Note: originally published on 05/30/2010 (transferred from wordpress).
A response I wrote to this Newsweek article.
I am a climate researcher – a PhD student looking at past climates, actually. There are so many unsourced, unreliable accusations in this article and among the comments that I had to respond in some depth.
Most importantly: climate is nothing more than the overall tendencies of weather patterns over a long period. These overall climatic tendencies mask a huge amount of short term fluctuations in weather. If our world is warming that doesn’t mean some regions of the earth – like Europe over the past few months – won’t have especially cold winters. I study a period called “the Little Ice Age,” referring to a few centuries of generally colder-than-normal weather in the early modern period. Well, some of those years – even some decades – were actually warmer than normal, and sometimes when it was cold, wet and stormy in one part of Europe, for example, it was warm, dry and tranquil in another part.
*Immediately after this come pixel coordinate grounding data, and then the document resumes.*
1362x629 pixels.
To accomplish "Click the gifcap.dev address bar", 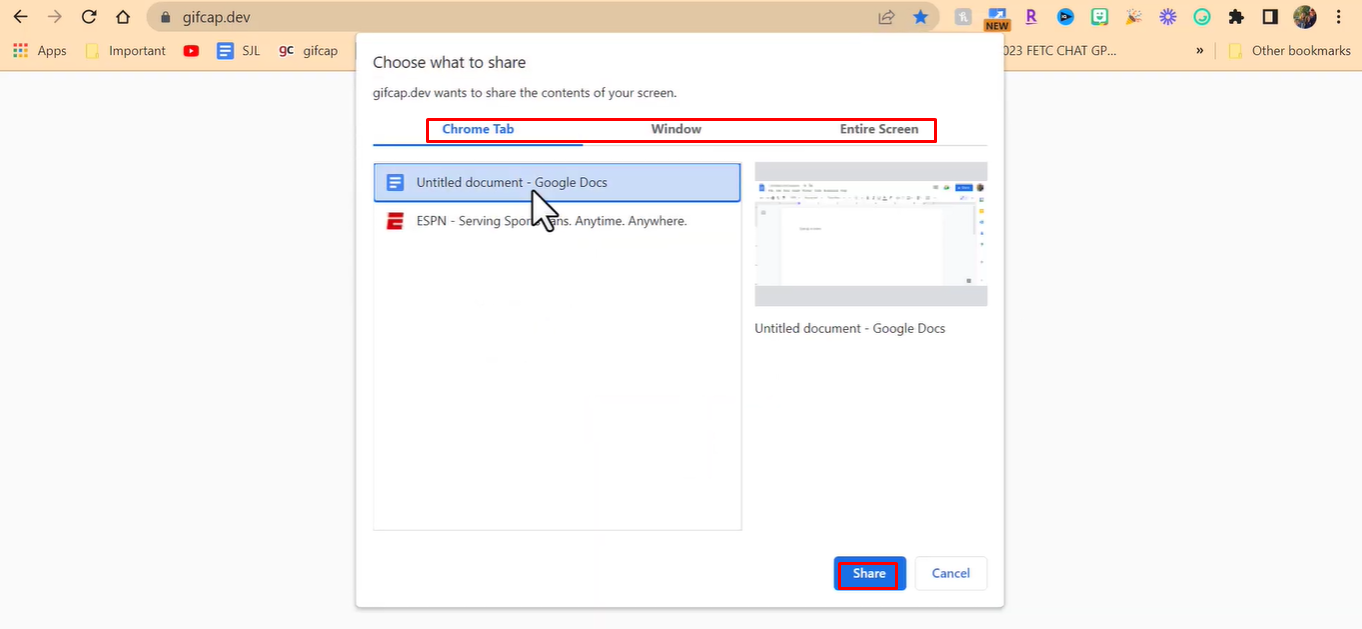I will tap(230, 17).
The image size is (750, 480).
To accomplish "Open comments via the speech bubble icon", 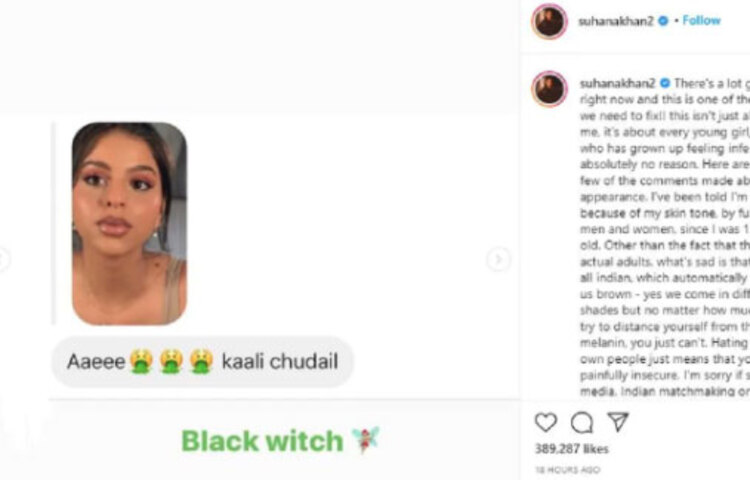I will tap(582, 422).
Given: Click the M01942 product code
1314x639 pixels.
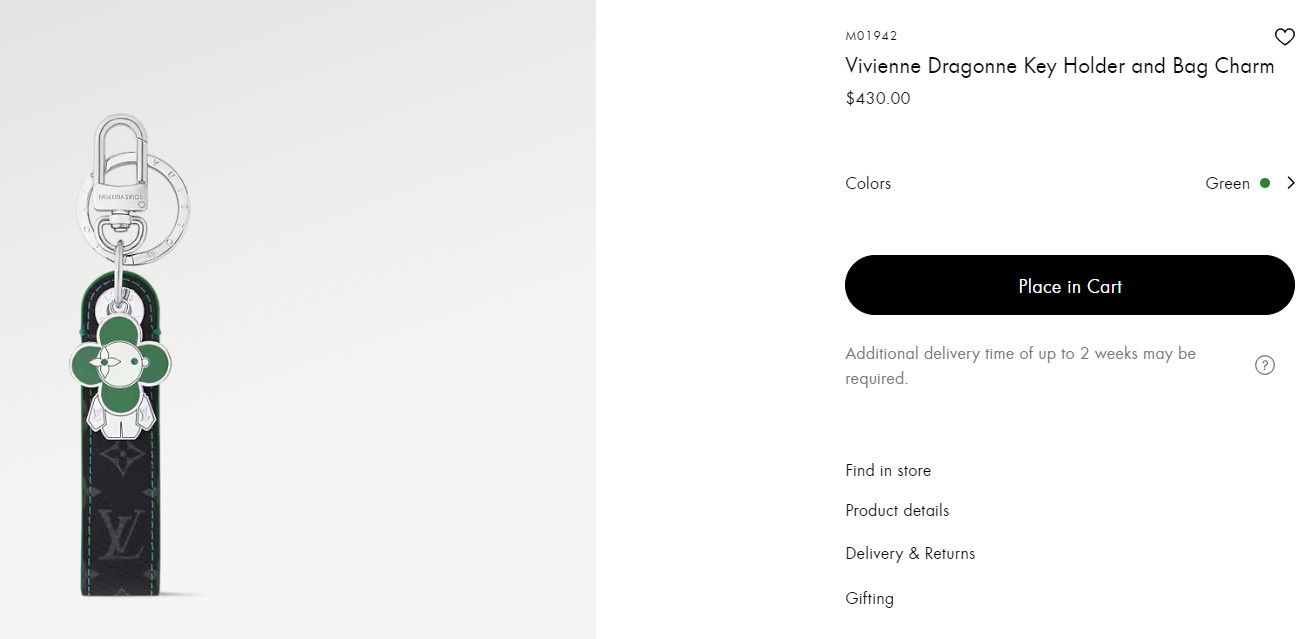Looking at the screenshot, I should pos(871,36).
Still, over the centuries glaciers advanced and sea ice spread. If the public has lost some faith in global warming that is because they do not understand the reality of climatic changes – largely because we as researchers have done a poor job explaining them – and that is a serious concern.
Has the pace of global warming slowed over the past decade? It depends on where you look. Globally, yes - slightly. In the poles, quite the opposite – and this is critical, because ice not only stores water but also reflects sunlight. When we lose ice, we gain water that more easily absorbs the warmth of the sun, and so polar melting results in a vicious cycle with critical consequences for global warming. As for the pace of warming slowing globally: there is no shortage of possible answers. It’s important to remember that the increasing quantity of carbon dioxide, methane and other gases pumped into the atmosphere by 7 billion humans is just one (very important) climatic stimulus among many. For example, the sun is also experiencing a historic low in sunspots, and the previous times that occurred – the Dalton Minimum, and before that the Maunder Minimum – the climate grew cooler. It’s entirely possible that when the sunspots return we’ll see a dramatic acceleration in global temperatures. The reality that the world’s climate is a complex system with many different elements doesn’t mean that human beings do not have a decisive impact. Remember that last year was still the warmest on record.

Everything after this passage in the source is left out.